_YOUR TASK_
Drop the pictures; give again exactly the lines from the one holding "Task: Select the" through the end of the data.

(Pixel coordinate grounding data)
◇ ◇ ◇ ◇ ◇ ◇ ◇
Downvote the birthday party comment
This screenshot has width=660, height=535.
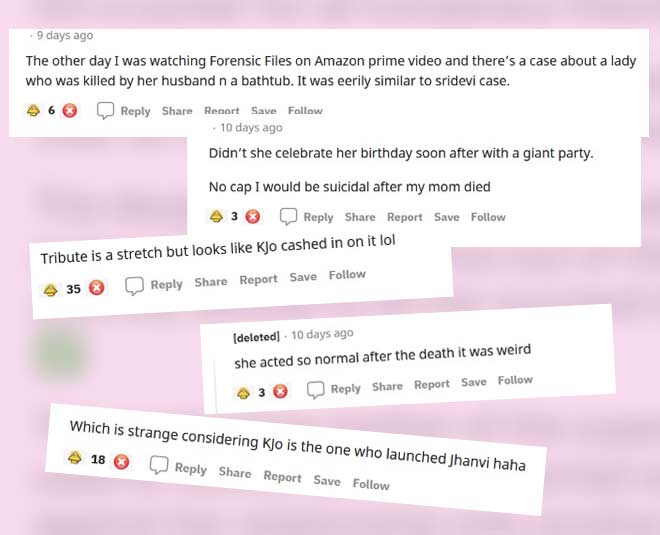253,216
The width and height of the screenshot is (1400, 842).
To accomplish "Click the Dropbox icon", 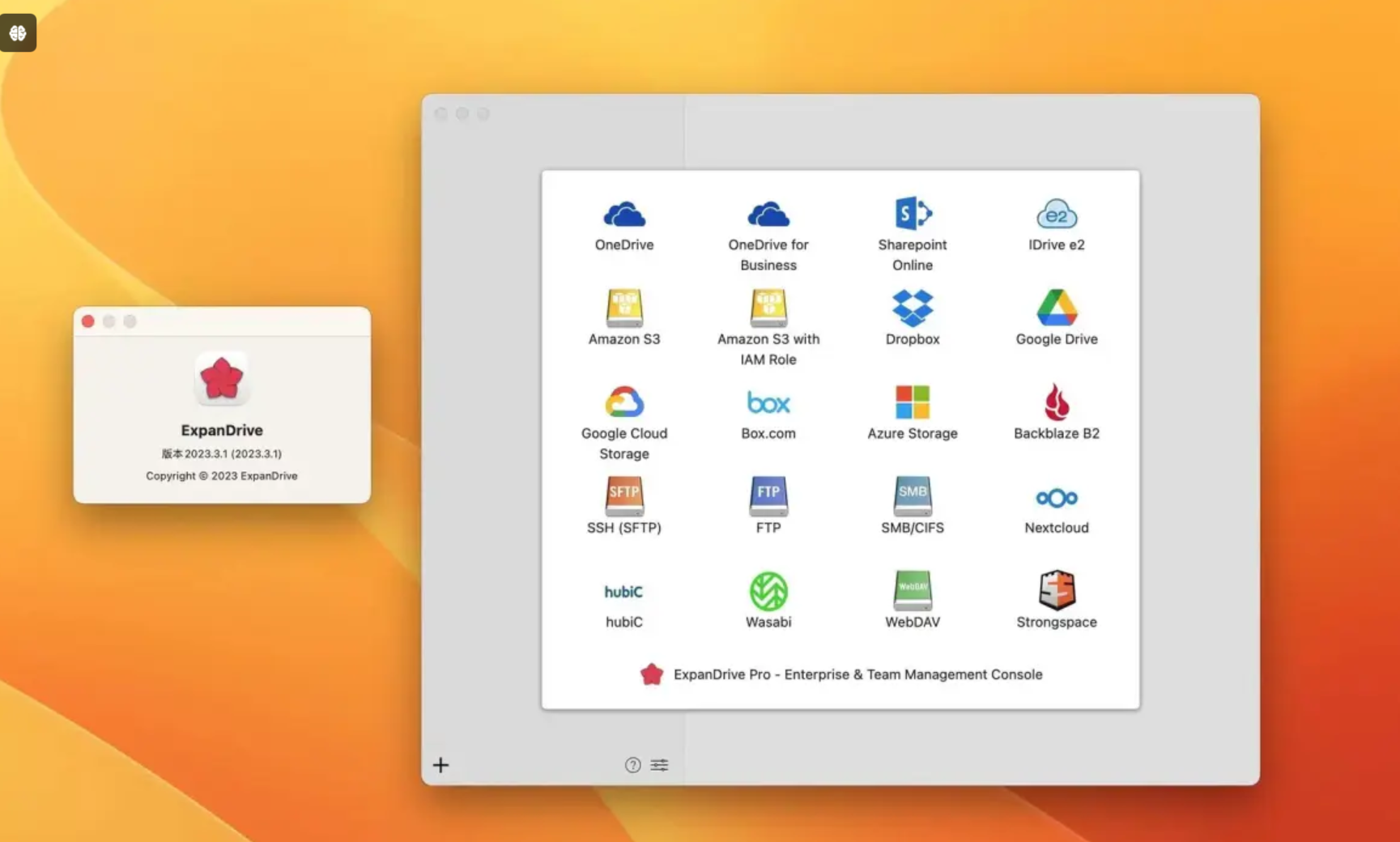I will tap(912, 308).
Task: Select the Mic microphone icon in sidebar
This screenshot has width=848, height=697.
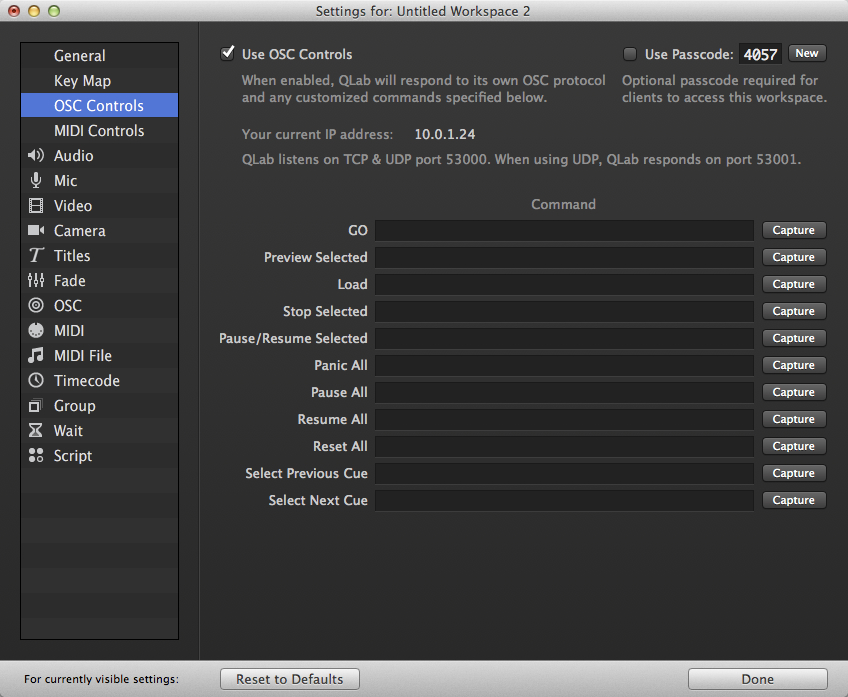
◇ ◇ ◇ ◇ ◇ ◇ ◇
_ANSWER AREA_
Task: Select the Mic microphone icon in sidebar
This screenshot has width=848, height=697.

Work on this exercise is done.